━━━━━ Given records

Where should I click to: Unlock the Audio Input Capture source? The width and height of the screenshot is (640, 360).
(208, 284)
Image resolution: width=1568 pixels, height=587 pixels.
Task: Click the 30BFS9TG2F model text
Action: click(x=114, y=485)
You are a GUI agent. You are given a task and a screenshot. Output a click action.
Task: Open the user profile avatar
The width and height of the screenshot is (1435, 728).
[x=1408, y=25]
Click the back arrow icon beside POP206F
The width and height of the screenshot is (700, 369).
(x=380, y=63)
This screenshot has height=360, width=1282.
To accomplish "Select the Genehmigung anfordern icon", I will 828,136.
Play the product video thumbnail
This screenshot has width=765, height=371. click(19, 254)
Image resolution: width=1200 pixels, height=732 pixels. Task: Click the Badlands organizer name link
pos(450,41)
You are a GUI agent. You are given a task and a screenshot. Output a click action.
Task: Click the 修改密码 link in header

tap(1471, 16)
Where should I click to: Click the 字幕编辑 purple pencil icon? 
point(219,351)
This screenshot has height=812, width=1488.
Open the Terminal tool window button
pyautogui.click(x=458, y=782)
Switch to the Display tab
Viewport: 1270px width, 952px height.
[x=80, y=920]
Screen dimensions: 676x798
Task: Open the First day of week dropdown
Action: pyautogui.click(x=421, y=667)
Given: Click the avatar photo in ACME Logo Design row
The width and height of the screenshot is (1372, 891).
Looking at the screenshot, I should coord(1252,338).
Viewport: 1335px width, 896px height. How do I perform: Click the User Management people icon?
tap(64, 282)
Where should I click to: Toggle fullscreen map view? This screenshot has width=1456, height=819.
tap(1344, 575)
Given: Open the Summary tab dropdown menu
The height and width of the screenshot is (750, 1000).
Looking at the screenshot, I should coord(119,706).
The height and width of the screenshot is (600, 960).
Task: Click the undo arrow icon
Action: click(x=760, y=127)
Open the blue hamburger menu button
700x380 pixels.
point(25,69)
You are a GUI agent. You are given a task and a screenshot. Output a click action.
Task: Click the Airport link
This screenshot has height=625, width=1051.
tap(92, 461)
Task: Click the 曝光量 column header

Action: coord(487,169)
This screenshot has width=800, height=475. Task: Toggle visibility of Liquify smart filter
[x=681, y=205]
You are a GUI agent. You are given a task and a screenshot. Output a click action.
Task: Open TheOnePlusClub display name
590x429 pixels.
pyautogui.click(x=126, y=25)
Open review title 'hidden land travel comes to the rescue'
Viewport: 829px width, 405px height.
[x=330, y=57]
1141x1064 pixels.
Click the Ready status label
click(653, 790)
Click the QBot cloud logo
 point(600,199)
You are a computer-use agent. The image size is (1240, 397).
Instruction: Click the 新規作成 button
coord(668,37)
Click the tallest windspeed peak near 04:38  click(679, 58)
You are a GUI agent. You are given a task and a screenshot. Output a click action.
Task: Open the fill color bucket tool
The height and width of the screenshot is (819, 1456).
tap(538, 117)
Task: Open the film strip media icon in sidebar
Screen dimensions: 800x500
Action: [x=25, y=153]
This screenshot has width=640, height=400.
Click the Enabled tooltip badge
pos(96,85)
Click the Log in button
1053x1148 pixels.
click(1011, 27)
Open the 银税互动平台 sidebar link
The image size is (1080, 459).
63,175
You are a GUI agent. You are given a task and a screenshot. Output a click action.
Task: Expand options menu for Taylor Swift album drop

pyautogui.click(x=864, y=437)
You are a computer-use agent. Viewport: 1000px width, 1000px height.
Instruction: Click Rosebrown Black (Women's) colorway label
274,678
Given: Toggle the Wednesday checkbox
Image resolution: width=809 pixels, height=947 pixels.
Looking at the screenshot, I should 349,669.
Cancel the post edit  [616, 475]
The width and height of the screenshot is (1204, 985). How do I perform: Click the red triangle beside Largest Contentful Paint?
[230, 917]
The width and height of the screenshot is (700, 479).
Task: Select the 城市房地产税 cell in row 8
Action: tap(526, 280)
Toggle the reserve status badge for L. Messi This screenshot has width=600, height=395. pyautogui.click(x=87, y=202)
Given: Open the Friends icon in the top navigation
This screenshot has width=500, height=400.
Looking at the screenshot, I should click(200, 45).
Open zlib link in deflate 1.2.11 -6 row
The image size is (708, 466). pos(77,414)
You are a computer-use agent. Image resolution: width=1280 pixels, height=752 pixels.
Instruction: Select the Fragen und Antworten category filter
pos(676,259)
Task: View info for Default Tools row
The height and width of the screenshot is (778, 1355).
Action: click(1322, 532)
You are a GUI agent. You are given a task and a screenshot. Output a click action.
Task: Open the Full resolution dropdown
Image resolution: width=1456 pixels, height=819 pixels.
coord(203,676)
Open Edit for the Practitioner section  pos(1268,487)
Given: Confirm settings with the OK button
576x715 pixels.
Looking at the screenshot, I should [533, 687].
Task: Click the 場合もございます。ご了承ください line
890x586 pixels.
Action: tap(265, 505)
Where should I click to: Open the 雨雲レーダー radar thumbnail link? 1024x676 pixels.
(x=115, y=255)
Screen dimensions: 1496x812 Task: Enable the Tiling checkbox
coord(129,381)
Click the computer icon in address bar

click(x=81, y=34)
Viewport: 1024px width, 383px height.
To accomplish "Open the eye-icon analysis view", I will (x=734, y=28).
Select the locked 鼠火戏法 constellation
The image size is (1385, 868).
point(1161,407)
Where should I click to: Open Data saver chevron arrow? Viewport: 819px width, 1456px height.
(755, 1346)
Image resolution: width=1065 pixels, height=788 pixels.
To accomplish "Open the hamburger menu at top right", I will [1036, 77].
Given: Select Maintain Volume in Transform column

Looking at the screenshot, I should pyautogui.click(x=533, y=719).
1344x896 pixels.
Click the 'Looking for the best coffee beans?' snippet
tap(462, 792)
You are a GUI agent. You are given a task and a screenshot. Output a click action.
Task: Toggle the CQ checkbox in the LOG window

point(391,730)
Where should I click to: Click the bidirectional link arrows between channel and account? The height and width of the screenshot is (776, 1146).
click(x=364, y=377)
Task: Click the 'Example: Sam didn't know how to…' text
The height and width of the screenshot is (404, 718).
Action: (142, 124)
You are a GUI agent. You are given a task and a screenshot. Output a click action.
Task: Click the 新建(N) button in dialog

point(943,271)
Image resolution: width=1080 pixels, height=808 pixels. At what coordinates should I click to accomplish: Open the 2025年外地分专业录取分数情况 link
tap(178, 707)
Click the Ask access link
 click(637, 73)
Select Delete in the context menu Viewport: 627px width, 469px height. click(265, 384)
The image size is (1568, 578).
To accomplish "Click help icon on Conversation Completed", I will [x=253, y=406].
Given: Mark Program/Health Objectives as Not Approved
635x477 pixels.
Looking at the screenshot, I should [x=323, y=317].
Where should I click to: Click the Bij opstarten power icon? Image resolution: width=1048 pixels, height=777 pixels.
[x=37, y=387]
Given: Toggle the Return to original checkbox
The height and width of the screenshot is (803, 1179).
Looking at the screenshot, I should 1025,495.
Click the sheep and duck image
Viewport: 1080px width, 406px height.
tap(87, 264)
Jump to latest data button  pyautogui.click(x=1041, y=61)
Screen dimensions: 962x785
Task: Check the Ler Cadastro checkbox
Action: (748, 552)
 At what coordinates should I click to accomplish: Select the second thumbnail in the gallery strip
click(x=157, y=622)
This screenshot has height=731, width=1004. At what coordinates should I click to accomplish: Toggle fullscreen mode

━━━━━━━━━━

■ Exercise prompt:
Quote the data above from the line containing "You are a computer-use agent. The" to the line containing "This screenshot has width=640, height=400.", inclusive, and stop.

■ Answer to the problem:
You are a computer-use agent. The image size is (1240, 397).
Instruction: Click the 新規作成 button
coord(668,37)
Click the tallest windspeed peak near 04:38  click(679, 58)
You are a GUI agent. You are given a task and a screenshot. Output a click action.
Task: Open the fill color bucket tool
The height and width of the screenshot is (819, 1456).
tap(538, 117)
Task: Open the film strip media icon in sidebar
Screen dimensions: 800x500
Action: [x=25, y=153]
This screenshot has width=640, height=400.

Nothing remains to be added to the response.